Figure 6. An overview of the genome editing strategies directed at correcting β-hemoglobinopathies. (A–C) Mutation-independent gene editing strategies. (A) Disruption of erythroid-specific BCL11A expression through the disablement of enhancer elements based on, targeted deletions or GATA1-binding site disruption. (B) Introduction of HPFH or HPFH-like mutations near the HBG transcriptional start sites. (C) HDR-dependent HBB correction. (D) Mutation-specific NHEJ-dependent strategies targeting aberrant splice motifs for the correction of β-thalassemia.

Based on these findings, and the knowledge on naturally occurring mutations conferring HPFH phenotypes, gene editing strategies are being developed aiming at disrupting or removing these specific HBG repressor binding sites and mimicking other HPFH-conferring mutations (Wienert et al., 2015; Traxler et al., 2016; Ye et al., 2016; Antoniani et al., 2018; Humbert et al., 2019; Lux et al., 2019; Métais et al., 2019; Wang et al., 2020; Weber et al., 2020) (Figure 6B). Moreover, several ex vivo genetic therapy experiments in animal models using gene editing tools designed for the de-repression of ɤ-globin expression achieved promising results without compromising the functionality of the transplanted stem cells (Humbert et al., 2019; Lux et al., 2019; Métais et al., 2019; Weber et al., 2020). Interestingly, by using CRISPR-Cas12a-based RGNs, researchers were able to mimic an HPFH-causing 13-bp deletion within the CCAAT-box of the HBG promoter in CD34⁺ cells (De Dreuzy et al., 2019). In these experiments, high editing frequencies were measured (80–90%) resulting in a 40% increase in HbF levels. Importantly, cell engraftment followed by long-term polyclonal multilineage repopulation was achieved upon transplantation of the treated CD34⁺ cell populations into NBSGW mice (De Dreuzy et al., 2019).

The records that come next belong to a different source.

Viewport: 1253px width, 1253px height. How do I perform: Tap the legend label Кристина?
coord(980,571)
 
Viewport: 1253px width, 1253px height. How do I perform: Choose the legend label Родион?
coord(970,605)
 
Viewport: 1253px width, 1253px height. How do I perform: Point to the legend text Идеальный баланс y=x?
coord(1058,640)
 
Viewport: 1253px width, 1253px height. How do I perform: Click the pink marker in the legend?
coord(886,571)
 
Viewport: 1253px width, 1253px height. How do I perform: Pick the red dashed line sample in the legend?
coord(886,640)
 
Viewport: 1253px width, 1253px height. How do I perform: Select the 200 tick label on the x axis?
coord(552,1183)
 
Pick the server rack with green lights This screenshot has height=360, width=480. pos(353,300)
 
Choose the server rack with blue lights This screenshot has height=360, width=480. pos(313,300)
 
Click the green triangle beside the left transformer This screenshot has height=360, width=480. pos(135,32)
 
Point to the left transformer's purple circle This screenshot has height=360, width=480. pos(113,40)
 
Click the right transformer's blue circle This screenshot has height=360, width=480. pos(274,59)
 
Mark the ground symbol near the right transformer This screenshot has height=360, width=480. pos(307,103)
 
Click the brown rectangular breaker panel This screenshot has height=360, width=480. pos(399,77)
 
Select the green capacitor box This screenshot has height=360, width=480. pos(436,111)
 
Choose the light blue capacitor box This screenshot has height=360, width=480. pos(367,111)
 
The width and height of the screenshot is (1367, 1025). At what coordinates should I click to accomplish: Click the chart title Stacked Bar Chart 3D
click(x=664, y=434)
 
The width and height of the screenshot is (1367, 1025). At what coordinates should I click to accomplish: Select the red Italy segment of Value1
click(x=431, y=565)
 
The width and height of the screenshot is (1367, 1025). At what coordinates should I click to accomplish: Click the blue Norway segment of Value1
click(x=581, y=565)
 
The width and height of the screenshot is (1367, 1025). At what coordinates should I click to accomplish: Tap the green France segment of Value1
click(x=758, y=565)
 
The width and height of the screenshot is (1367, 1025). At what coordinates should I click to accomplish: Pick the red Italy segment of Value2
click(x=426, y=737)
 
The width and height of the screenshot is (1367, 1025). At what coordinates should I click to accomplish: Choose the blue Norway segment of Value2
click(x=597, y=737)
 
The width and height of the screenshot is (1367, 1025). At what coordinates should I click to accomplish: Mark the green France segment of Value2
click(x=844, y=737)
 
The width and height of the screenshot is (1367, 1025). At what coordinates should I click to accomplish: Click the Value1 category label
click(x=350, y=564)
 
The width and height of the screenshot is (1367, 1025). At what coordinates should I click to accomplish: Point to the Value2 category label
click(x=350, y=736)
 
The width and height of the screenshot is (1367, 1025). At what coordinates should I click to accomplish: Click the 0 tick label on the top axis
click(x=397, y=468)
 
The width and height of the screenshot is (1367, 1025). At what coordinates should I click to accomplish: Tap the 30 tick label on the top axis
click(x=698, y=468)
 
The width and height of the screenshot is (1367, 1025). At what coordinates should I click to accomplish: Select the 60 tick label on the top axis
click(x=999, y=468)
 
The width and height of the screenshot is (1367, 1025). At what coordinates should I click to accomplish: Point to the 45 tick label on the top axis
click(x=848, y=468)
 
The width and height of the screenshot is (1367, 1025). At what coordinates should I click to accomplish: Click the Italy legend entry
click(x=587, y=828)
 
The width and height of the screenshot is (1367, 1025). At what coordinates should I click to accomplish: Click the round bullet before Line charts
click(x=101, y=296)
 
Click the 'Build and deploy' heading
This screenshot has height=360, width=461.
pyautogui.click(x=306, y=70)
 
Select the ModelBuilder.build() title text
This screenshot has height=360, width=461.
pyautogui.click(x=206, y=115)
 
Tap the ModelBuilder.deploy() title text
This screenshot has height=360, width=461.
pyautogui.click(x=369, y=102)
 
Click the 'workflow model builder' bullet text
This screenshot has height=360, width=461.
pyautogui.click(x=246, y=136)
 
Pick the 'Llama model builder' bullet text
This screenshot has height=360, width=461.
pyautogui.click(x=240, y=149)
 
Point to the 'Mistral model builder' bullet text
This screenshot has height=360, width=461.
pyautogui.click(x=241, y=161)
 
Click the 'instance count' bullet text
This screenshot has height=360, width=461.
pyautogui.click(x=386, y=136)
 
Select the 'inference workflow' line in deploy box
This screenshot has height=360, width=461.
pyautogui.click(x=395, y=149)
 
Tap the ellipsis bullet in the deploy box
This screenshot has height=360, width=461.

Currently, two strategies targeting the GATA1 binding site in the BCL11A +58 erythroid-specific enhancer have entered clinical trials for both β-thalassemia and SCD (Table 2). The ex vivo genetic therapy strategy utilizing the CRISPR-Cas9-based RGN platform to treat SCD (clinical trial NCT03745287), so far resulted in 6 patients treated of which 3 patients remained vaso-occlusive crisis free (VOC-free) with fetal hemoglobin levels up to 48% (Table 2). When applied in β-thalassemia patients (clinical trial NCT03655678), this strategy led to elevated HbF levels (ranging from 40.9% to 97.7%) and, importantly, blood transfusion independency for 7 out of 13 patients infused with CTX001 (Table 2). Another strategy makes use of ZFNs to disrupt the GATA1 binding site of the +58 erythroid-specific enhancer of BCL11A in cells from SCD and β-thalassemia patients (clinical trials NCT03653247 and NCT03432364, respectively) (Table 2). Other clinical trials involving the ex vivo gene editing and subsequent transplantation of autologous CD34⁺ cells for treating patients with SCD and β-thalassemia, are ongoing (Table 2).

TABLE 2

Table 2. Genetic therapies in development based on gene editing.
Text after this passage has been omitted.